Source material ->
☆ ☆ ☆ ☆

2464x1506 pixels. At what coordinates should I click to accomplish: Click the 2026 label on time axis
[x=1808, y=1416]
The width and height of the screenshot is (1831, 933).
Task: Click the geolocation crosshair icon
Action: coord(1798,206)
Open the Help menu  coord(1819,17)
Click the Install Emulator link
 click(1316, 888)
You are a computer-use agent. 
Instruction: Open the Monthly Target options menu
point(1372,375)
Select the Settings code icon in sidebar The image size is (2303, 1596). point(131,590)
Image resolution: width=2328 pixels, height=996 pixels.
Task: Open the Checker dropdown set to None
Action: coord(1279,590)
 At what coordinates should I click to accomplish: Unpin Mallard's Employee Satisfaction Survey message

☆ ☆ ☆ ☆

Task statement ->
Only the lines from the one with "Click the Install Emulator link" to the end of the listing are wanted. Print them exactly, keeping both ends.

Your response ->
Click the Install Emulator link
 click(1316, 888)
You are a computer-use agent. 
Instruction: Open the Monthly Target options menu
point(1372,375)
Select the Settings code icon in sidebar The image size is (2303, 1596). point(131,590)
Image resolution: width=2328 pixels, height=996 pixels.
Task: Open the Checker dropdown set to None
Action: coord(1279,590)
 At what coordinates should I click to accomplish: Unpin Mallard's Employee Satisfaction Survey message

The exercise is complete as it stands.